Organizations often swing between “we have too many metrics!” to “we are not tracking enough metrics!” - which can drive data professionals and their business partners a bit crazy.
These reflect deeper issues, and ironically can be true at the same time.
- “Too many metrics” - this reflects a metrics dump culture where various functions collect a hodgepodge of metrics and dump an exhaustive list into a central pot for leadership to review.
The main issue here is lack of contextual editing and classification.
Some metrics are critical outputs, but their importance can change slowly over time. Others are input metrics that represent levers of control, which change depending on the allocation of resources.
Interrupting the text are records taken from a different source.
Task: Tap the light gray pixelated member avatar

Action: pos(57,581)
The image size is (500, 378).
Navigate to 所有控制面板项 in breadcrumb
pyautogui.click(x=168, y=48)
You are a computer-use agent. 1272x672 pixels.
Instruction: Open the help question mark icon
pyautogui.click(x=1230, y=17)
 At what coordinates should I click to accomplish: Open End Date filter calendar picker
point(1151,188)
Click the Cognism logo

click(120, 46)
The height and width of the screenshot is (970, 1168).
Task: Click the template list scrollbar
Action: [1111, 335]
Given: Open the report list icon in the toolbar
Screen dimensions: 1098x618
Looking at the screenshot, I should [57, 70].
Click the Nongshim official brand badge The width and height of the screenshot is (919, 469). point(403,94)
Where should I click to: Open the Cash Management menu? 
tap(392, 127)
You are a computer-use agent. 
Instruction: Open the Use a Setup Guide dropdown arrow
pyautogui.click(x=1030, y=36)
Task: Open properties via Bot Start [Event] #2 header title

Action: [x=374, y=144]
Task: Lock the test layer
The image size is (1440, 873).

Some metrics are useful cuts that have organizational resonance - like churn rate by cohort is useful to track even if not a directly controllable input lever. While other cuts are nice to know - like churn rate by recent activity. Since every single dimensional cut of a metric is a candidate to track and report, this is where bloat is likely to happen.
Pruning and classifying metrics, into inputs and outputs, main and dimensional cuts, useful and nice-to-knows, based on what matters in the moment is essential to reducing the cognitive load and improving alignment across the business.
Metric trees can be a powerful tool to organize and align metrics and drivers across the organization.
- “Not tracking enough” - sometimes, this can be driven by a real blind spot in the tracking. An example would be not having granular product usage data to inform features or to inform sales and marketing. Or, not collecting frequent qualitative surveys from your user base.
But many times, this just reflects cuts of metrics that aren’t looked at consistently. When a metric goes south, and you realize it’s driven by a specific segment that isn’t often looked at, there is a desire to promote that slice to the top for visibility.
If there were easier ways to fathom slices ongoing, then this would be less of an issue, as it directly contributes to bloat over time.
If you are a data practitioner, a key take-away is that a crucial of your job is related to how metrics are classified, disseminated, understood and utilized by the business. And any confusion and mis-alignment has to be collaboratively addressed and resolved.
Otherwise, you run the risk that all the hard work building source data models and running various kinds of reports and analysis produces little returns. Good luck!